In silico local QSAR modeling of bioconcentration factor of organophosphate pesticides.

The persistent and accumulative nature of the pesticide of indiscriminate use emerged as ecotoxicological hazards. The bioconcentration factor (BCF) is one of the key elements for environmental assessments of the aquatic compartment. Limitations of prediction accuracy of global model facilitate the use of local predictive models in toxicity modeling of emerging compounds. The BCF data of diverse organophosphate (n = 55) was collected from the Pesticide Properties Database and used as a model data set in the present study to explore physicochemical properties and structural alert concerning BCF. The structures were downloaded from Pubchem, ChemSpider database.
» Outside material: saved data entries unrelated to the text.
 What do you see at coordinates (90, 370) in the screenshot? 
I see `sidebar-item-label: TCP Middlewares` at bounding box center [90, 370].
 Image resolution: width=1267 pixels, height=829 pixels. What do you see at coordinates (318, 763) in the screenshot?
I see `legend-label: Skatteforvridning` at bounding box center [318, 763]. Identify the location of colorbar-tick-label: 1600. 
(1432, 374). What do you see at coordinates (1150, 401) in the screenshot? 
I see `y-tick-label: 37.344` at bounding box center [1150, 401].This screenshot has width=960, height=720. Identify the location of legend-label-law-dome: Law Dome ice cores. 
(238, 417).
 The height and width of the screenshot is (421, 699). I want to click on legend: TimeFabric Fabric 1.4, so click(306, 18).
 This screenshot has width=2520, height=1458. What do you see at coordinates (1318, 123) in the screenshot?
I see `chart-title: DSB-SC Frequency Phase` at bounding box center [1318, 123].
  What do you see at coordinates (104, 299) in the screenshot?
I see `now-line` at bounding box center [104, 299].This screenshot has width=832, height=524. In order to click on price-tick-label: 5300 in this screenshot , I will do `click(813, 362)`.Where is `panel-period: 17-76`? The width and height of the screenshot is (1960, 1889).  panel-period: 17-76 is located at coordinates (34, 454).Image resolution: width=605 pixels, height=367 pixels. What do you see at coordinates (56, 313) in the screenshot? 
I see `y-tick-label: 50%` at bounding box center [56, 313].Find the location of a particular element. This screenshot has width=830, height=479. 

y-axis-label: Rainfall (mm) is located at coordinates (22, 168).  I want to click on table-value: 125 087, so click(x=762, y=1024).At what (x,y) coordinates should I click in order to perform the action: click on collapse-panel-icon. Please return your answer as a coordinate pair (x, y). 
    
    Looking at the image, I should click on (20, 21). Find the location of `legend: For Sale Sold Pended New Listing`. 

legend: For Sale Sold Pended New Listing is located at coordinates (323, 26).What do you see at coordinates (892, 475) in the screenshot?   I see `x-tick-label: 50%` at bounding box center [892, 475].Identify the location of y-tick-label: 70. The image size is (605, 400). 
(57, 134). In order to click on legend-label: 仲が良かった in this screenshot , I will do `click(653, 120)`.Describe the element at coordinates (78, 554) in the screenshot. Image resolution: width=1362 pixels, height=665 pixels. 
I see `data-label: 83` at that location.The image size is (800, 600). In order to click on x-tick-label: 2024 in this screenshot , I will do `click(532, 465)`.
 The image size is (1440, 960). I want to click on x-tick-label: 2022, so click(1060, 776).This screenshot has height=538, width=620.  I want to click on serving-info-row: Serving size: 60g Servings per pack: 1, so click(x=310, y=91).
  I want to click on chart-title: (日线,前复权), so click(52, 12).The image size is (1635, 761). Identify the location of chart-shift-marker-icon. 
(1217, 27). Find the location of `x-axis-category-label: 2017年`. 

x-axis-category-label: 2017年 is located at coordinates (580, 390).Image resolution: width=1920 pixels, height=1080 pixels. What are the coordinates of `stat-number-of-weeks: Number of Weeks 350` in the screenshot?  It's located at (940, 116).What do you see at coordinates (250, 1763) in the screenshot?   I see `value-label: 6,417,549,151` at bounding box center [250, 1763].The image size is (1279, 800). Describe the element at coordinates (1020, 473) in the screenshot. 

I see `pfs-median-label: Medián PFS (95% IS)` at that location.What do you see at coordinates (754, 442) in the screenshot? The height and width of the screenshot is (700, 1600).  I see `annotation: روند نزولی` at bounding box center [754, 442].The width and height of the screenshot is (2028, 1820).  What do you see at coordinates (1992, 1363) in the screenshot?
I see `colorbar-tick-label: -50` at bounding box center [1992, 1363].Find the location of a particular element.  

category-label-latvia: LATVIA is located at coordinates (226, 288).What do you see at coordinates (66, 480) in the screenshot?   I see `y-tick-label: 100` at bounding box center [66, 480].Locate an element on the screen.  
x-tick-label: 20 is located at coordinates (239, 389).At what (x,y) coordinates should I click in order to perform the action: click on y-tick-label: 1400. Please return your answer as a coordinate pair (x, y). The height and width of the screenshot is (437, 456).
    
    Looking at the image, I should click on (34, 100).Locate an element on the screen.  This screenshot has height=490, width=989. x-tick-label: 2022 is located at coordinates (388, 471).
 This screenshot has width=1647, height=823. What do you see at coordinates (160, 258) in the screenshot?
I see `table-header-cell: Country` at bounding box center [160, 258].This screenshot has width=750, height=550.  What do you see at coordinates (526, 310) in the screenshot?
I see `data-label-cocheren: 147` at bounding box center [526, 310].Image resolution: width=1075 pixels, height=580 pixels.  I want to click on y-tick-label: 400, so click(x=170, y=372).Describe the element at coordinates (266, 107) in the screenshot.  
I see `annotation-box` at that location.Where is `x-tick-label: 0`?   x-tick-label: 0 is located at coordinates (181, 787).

Two splitting techniques (biological sorting and structure-based) were used to divide the whole dataset into training and test set compounds. The QSAR study was carried out with two-dimensional descriptors (2D) calculated from PaDEL by applying genetic algorithm (GA) as chemometric tools using QSARINS software. The models were statistically robust enough both internally as well as externally (Q: 0.709-0.722, Q : 0.717-0.903, CCC: 0.857-0.880). Overall molecular mass, presence of fused, and heterocyclic ring with electron-withdrawing groups affect the BCF value. The developed models reflected extended applicability domain (AD) and reliable predictions than the reported models for the studied chemical class. Finally, predictions of unknown organophosphate pesticides and the toxic nature of unknown organophosphate pesticides were commented on. These findings may be useful for the scientific community in prioritizing high potential pesticides of organophosphate class.